There’s this vague idea – which has been going around for the past few centuries – that statistics is difficult. But in reality the maths is often the least of your problems: the tricky bit comes way before the number crunching, when you are deciding what to measure, how to measure it, and what those measurements mean.
The government’s new drugs strategy has been published, with outcomes that will be measured to see if it works or not. However you cut the cake, we should be clear: measuring drug-related death is difficult. You could look at death certificates to see what’s listed, but they’re often filled out by junior doctors, and aren’t very informative or reliable. You also need to decide where to draw the causal cut-off. Does HIV count as a drug-related death, if you got it from a needle full of heroin? Or from sex work to fund the drugs?
How about if it kills you ten years after you become abstinent, or you die from chronic, grumbling hepatitis C from a needle? Or chronic, seeping, pus-ridden abscesses bulging deep in your groin from years of injecting your femoral veins?
And that’s before we get to crack-frenzy violence and drug driving. What if there was no toxicology done? What if there was, but they didn’t test for the drug the person took? What if the coroner finds some drugs in the blood, but doesn’t think they were related to the death? Are they consistent in making that call?
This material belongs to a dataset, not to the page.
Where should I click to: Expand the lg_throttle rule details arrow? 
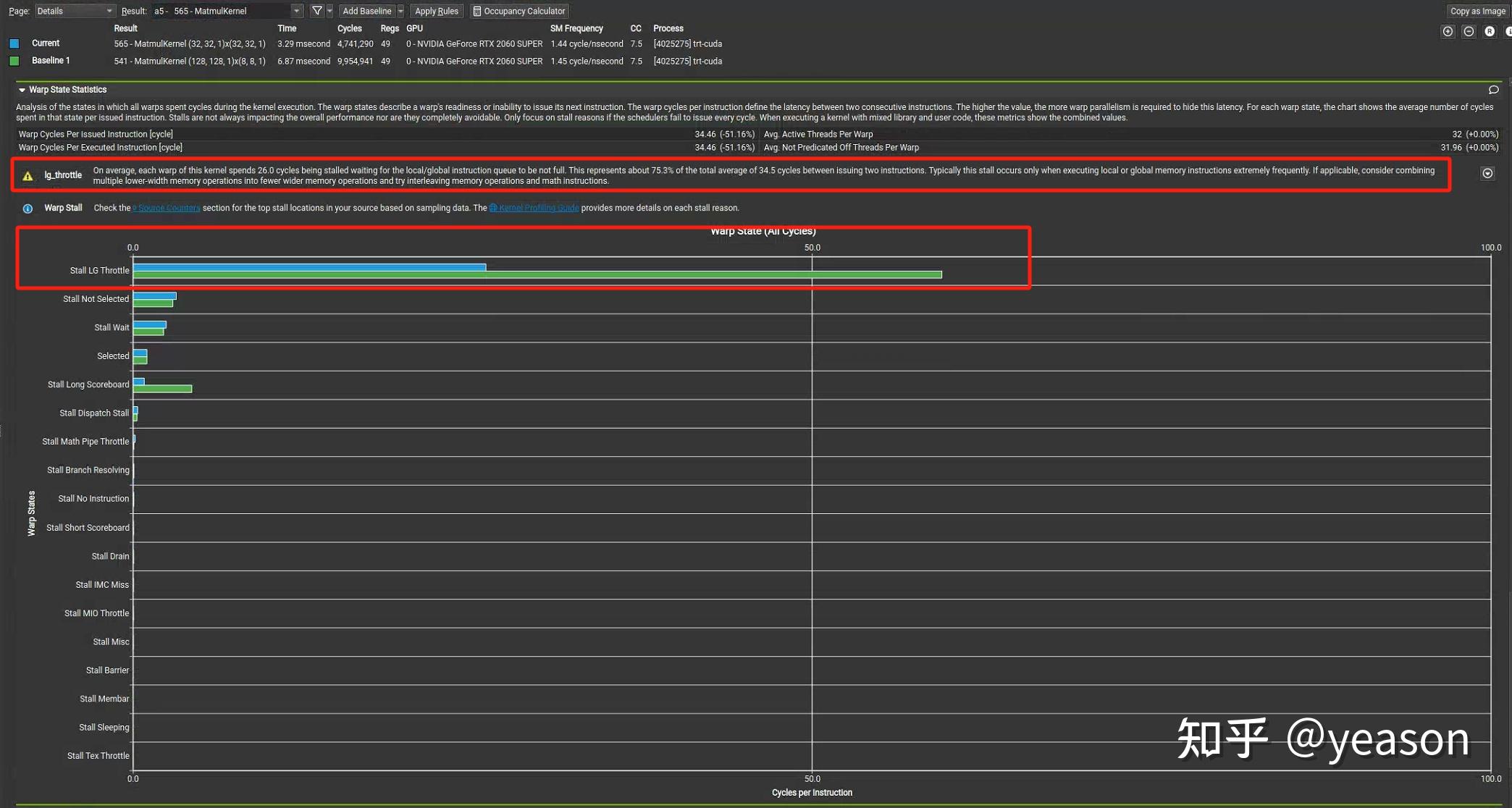1487,173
The new government drugs strategy solves this tricky problem by simply not measuring drug-related deaths as an outcome any more. It was a key indicator in our major strategy document ten years ago, but you won’t see death mentioned once in ‘Drugs: Protecting Families and Communities Action Plan 2008–2011.
You also won’t see death in ‘Public Service Agreement Delivery Agreement 25’, which includes measured outcomes such as the number of users in treatment and the rate of drug-related offending. A lot of drug users die. Death, even if you don’t like drug users, is important.
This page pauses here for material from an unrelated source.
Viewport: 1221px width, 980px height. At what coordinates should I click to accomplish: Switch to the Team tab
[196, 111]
But beyond the disputes over how you collect these figures, there is the interpretation and analysis; and the greatest irony is that the government may have dropped drug-related deaths two weeks ago, simply because it misunderstood that the figures are actually looking quite good.
Overall, drug-related deaths show no great improvement over the years. But what if older people – over thirty-five, say, users from the great injecting epidemic of the 1980s – were dying at a greater rate, while young people, the target of great effort, are dying at a slower rate? That’s what a recent analysis from the biostatistics unit in Cambridge shows: they presented their findings just two weeks ago, in the same week, by odd coincidence, that the government announced its deathless drug strategy.
Sometimes people can be so stupid that they don’t even know when they’ve done well.